EXERCISE DESCRIPTION → Using the entries below, return word for word the lines from the one containing "Viewport: 584px width, 365px height." up to and including the last.

---------- MATERIAL PROVIDED ----------

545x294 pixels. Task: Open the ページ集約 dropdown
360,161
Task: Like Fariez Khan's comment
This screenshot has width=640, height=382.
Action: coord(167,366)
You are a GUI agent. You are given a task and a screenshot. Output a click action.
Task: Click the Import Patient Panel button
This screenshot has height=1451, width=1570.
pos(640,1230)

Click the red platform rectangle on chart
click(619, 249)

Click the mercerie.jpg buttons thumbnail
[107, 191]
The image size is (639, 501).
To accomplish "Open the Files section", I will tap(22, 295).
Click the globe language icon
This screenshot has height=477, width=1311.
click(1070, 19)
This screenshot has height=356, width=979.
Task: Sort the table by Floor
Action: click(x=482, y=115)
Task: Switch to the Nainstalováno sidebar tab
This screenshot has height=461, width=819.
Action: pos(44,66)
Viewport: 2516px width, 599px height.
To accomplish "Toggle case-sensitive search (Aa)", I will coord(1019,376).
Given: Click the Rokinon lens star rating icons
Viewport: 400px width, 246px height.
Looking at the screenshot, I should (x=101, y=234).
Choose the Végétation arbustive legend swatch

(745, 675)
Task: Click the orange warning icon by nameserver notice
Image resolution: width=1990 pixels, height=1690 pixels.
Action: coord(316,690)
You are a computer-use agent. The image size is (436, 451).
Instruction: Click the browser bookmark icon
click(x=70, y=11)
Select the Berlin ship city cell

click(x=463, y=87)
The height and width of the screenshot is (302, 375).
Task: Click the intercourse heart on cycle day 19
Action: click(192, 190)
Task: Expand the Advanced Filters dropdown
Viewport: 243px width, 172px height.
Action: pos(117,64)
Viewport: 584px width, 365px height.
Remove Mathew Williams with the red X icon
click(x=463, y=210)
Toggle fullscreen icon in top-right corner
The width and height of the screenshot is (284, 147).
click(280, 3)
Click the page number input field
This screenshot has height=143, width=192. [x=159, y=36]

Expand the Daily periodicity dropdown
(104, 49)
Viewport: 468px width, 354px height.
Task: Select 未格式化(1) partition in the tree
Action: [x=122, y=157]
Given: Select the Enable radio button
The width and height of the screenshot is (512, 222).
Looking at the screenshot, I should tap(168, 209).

----------

ANSWER FOR THIS EXERCISE →
Viewport: 584px width, 365px height.
Remove Mathew Williams with the red X icon
click(x=463, y=210)
Toggle fullscreen icon in top-right corner
The width and height of the screenshot is (284, 147).
click(280, 3)
Click the page number input field
This screenshot has height=143, width=192. [x=159, y=36]

Expand the Daily periodicity dropdown
(104, 49)
Viewport: 468px width, 354px height.
Task: Select 未格式化(1) partition in the tree
Action: [x=122, y=157]
Given: Select the Enable radio button
The width and height of the screenshot is (512, 222).
Looking at the screenshot, I should tap(168, 209).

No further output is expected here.